- [WORK TASK]:
What follows is a listing. Write it all out exactly.

- [SOURCE INFORMATION]:

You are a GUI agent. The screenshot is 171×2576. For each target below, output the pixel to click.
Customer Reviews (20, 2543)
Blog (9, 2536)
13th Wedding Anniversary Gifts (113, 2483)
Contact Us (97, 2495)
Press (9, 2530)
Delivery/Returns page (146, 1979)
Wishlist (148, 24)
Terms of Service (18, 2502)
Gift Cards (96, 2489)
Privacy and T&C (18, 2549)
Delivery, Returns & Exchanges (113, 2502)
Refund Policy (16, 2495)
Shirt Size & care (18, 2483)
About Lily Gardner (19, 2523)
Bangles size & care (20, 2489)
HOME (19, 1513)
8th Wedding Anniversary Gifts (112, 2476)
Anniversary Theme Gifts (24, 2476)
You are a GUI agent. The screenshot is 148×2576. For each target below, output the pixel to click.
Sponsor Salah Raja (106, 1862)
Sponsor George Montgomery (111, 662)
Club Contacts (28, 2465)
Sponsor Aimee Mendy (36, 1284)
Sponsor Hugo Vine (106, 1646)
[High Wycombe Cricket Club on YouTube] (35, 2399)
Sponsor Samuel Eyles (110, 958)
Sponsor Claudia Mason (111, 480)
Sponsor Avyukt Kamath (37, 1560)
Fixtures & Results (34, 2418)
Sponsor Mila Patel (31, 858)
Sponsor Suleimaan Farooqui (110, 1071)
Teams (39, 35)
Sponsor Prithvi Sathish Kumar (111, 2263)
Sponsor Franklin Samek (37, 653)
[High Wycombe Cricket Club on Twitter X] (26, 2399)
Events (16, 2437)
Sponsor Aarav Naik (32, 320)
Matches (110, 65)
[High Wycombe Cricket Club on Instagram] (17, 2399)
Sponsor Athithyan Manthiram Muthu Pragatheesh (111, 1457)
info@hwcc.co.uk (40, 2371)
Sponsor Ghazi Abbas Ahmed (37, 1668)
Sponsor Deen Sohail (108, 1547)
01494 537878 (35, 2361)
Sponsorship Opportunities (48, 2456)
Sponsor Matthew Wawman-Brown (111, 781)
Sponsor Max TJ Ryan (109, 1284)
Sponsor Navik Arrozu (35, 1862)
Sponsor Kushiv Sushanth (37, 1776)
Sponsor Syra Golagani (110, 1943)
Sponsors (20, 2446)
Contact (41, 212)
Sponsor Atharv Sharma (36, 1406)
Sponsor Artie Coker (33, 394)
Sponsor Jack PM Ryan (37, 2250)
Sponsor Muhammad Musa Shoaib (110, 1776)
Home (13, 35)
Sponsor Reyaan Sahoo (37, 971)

- [WRITTEN RESPONSE]:
You are a GUI agent. The screenshot is 171×2576. For each target below, output the pixel to click.
Customer Reviews (20, 2543)
Blog (9, 2536)
13th Wedding Anniversary Gifts (113, 2483)
Contact Us (97, 2495)
Press (9, 2530)
Delivery/Returns page (146, 1979)
Wishlist (148, 24)
Terms of Service (18, 2502)
Gift Cards (96, 2489)
Privacy and T&C (18, 2549)
Delivery, Returns & Exchanges (113, 2502)
Refund Policy (16, 2495)
Shirt Size & care (18, 2483)
About Lily Gardner (19, 2523)
Bangles size & care (20, 2489)
HOME (19, 1513)
8th Wedding Anniversary Gifts (112, 2476)
Anniversary Theme Gifts (24, 2476)
You are a GUI agent. The screenshot is 148×2576. For each target below, output the pixel to click.
Sponsor Salah Raja (106, 1862)
Sponsor George Montgomery (111, 662)
Club Contacts (28, 2465)
Sponsor Aimee Mendy (36, 1284)
Sponsor Hugo Vine (106, 1646)
[High Wycombe Cricket Club on YouTube] (35, 2399)
Sponsor Samuel Eyles (110, 958)
Sponsor Claudia Mason (111, 480)
Sponsor Avyukt Kamath (37, 1560)
Fixtures & Results (34, 2418)
Sponsor Mila Patel (31, 858)
Sponsor Suleimaan Farooqui (110, 1071)
Teams (39, 35)
Sponsor Prithvi Sathish Kumar (111, 2263)
Sponsor Franklin Samek (37, 653)
[High Wycombe Cricket Club on Twitter X] (26, 2399)
Events (16, 2437)
Sponsor Aarav Naik (32, 320)
Matches (110, 65)
[High Wycombe Cricket Club on Instagram] (17, 2399)
Sponsor Athithyan Manthiram Muthu Pragatheesh (111, 1457)
info@hwcc.co.uk (40, 2371)
Sponsor Ghazi Abbas Ahmed (37, 1668)
Sponsor Deen Sohail (108, 1547)
01494 537878 (35, 2361)
Sponsorship Opportunities (48, 2456)
Sponsor Matthew Wawman-Brown (111, 781)
Sponsor Max TJ Ryan (109, 1284)
Sponsor Navik Arrozu (35, 1862)
Sponsor Kushiv Sushanth (37, 1776)
Sponsor Syra Golagani (110, 1943)
Sponsors (20, 2446)
Contact (41, 212)
Sponsor Atharv Sharma (36, 1406)
Sponsor Artie Coker (33, 394)
Sponsor Jack PM Ryan (37, 2250)
Sponsor Muhammad Musa Shoaib (110, 1776)
Home (13, 35)
Sponsor Reyaan Sahoo (37, 971)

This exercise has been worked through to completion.